- Pictogram for Nordic combined
- Venue: Pragelato
- Dates: February 15–16, 2006
- Competitors: 44 from 11 nations
- Winning time: 49:42.6

Medalists
- 1st place, gold medalist(s):  / Austria Christoph Bieler, Felix Gottwald, Michael Gruber, Mario Stecher
- 2nd place, silver medalist(s):  / Germany Ronny Ackermann, Jens Gaiser, Georg Hettich, Björn Kircheisen
- 3rd place, bronze medalist(s):  / Finland Anssi Koivuranta, Antti Kuisma, Hannu Manninen, Jaakko Tallus

= Nordic combined at the 2006 Winter Olympics – Team =

The Men's team Nordic combined competition for the 2006 Winter Olympics was held in Pragelato, Italy. It was originally scheduled for 15 February, but high winds meant that only part of the ski jumping competition was completed on that day, with the conclusion, and the cross-country race, taking place on 16 February.

==Results==
===Ski Jumping===
Each of the four team members, performed two jumps, which were judged in the same fashion as the Olympic ski jumping competition. The scores for all the jumps each team took were summed, and used to calculate their deficit in the cross-country race. Each one point behind the leading score of Germany was equivalent to one second of time deficit. Heavy winds delayed the competition after the first round of jumps; these jumps eventually counted, and the competition was resumed the following day. The world championship team from Norway had to pull out of the competition, as four of its athletes became sick. Had the competition been restarted, they would have been able to compete with a different group of athletes, but keeping the scores from the first day meant that Norway was out. Italy also had to pull out, when Davide Bresadola was forced to go to hospital on account of illness.

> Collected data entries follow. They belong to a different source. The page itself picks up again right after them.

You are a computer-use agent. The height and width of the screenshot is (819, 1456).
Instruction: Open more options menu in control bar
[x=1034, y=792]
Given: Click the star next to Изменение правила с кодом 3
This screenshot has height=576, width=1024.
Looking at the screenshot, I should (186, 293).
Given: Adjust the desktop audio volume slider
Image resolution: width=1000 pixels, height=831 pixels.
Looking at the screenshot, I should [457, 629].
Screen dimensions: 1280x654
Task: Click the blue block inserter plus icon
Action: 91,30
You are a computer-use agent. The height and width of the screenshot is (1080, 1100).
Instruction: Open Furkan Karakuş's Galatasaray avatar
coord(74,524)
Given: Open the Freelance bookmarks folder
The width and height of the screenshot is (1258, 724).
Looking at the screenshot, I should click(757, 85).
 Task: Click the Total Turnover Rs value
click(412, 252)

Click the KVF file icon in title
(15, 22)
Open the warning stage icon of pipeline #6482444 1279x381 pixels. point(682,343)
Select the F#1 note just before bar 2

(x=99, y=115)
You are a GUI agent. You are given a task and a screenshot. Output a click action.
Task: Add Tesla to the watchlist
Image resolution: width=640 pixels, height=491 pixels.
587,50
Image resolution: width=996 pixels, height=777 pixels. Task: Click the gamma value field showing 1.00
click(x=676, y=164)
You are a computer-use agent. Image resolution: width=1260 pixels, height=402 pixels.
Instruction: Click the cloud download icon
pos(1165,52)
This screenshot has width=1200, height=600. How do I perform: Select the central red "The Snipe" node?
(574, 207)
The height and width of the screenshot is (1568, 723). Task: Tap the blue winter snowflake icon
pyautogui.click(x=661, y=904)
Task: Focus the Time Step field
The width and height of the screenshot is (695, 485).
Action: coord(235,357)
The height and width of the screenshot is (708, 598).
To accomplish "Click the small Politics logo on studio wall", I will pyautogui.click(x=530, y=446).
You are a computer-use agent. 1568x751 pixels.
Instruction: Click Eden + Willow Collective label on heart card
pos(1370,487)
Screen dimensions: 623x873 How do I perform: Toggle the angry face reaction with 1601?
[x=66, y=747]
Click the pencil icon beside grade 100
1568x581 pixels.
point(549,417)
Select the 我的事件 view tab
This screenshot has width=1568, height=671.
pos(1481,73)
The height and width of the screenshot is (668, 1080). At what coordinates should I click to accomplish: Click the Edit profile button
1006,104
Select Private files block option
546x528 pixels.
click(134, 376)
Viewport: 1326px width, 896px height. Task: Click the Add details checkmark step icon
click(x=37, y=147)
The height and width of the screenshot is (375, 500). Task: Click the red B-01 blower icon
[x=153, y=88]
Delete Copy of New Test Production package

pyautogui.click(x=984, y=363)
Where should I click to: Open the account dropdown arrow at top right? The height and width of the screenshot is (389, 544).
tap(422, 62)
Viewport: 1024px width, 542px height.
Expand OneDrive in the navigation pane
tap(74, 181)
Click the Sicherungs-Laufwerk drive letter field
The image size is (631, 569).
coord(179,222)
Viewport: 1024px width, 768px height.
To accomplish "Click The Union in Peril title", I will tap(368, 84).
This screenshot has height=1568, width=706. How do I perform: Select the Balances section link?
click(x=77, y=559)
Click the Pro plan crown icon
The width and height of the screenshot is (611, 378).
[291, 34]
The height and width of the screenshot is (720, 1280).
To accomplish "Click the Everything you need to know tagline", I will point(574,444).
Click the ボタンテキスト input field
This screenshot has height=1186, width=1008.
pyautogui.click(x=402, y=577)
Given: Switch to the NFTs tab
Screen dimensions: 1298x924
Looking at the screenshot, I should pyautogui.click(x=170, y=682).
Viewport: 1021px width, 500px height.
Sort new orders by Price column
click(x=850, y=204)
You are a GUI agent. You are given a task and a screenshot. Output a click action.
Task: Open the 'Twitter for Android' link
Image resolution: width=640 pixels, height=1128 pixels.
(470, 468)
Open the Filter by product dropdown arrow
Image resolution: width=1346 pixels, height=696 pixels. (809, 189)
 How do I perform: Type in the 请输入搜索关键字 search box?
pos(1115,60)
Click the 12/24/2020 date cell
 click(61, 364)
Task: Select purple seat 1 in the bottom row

| Rank | Athlete | Run 1 | Rank | Run 2 | Rank | Total | Deficit |
|---|---|---|---|---|---|---|---|
| 1 | Germany Jens Gaiser Björn Kircheisen Ronny Ackermann Georg Hettich | 464.5 114.5 113.7 114.2 125.1 | 1 | 449.0 108.7 114.1 109.5 116.7 | 2 | 913.5 | 0:00 |
| 2 | Austria Michael Gruber Mario Stecher Felix Gottwald Christoph Bieler | 453.4 115.9 108.3 110.5 118.7 | 2 | 449.8 109.6 113.5 107.0 119.7 | 1 | 903.2 | 0:10 |
| 3 | Russia Dimitry Matveev Ivan Fesenko Anton Kamenev Sergej Maslennikov | 450.1 106.8 105.9 106.6 130.8 | 3 | 440.0 102.7 103.7 109.6 124.0 | 3 | 890.1 | 0:23 |
| 4 | Finland Anssi Koivuranta Antti Kuisma Hannu Manninen Jaakko Tallus | 444.7 120.4 97.9 112.5 113.9 | 4 | 433.9 108.1 100.1 111.9 113.8 | 4 | 878.6 | 0:35 |
| 5 | Japan Yosuke Hatakeyama Norihito Kobayashi Takashi Kitamura Daito Takahashi | 437.7 112.4 109.9 105.5 109.9 | 5 | 433.9 111.6 111.4 93.6 109.9 | 5 | 864.2 | 0:49 |
| 6 | France Francois Braud Nicolas Bal Ludovic Roux Jason Lamy Chappuis | 431.9 112.3 93.0 102.7 123.9 | 6 | 416.3 93.4 89.1 110.5 123.3 | 6 | 848.2 | 1:05 |
| 7 | Switzerland Jan Schmid Andreas Hurschler Ronny Heer Ivan Rieder | 427.5 112.8 103.1 111.5 100.1 | 7 | 412.1 109.4 90.3 100.5 111.9 | 7 | 839.6 | 1:14 |
| 8 | United States Bill Demong Carl Van Loan Johnny Spillane Todd Lodwick | 409.9 107.0 82.1 112.8 108.0 | 8 | 410.7 111.0 82.1 105.4 112.2 | 8 | 820.6 | 1:33 |
| 9 | Czech Republic Ales Vodsedalek Tomas Slavik Ladislav Rygl Pavel Churavy | 396.3 98.7 99.0 96.6 102.0 | 9 | 408.8 109.0 99.6 99.9 100.3 | 9 | 805.1 | 1:48 |
|  | Italy Davide Bresadola Jochen Strobl Daniele Munari Giuseppe Michielli | 393.9 111.4 88.5 89.8 104.2 | 10 | DNS | — | — | — |
|  | Norway Havard Klemetsen Kristian Hammer Magnus Moan Petter Tande | DNS | — | — | — | — | — |

===Cross-Country===
The start for the 4 × 5 kilometre relay race was staggered, with a one-point deficit in the ski jump portion resulting in a one-second deficit in starting the cross-country course. This stagger meant that the first team across the finish line, Austria was the overall winner of the event. The German team, which started first, led after the third relay leg, but Austria's Mario Stecher gained 36 seconds on Germany's Jens Gaiser on the final leg, taking the Austrian team to the gold medal.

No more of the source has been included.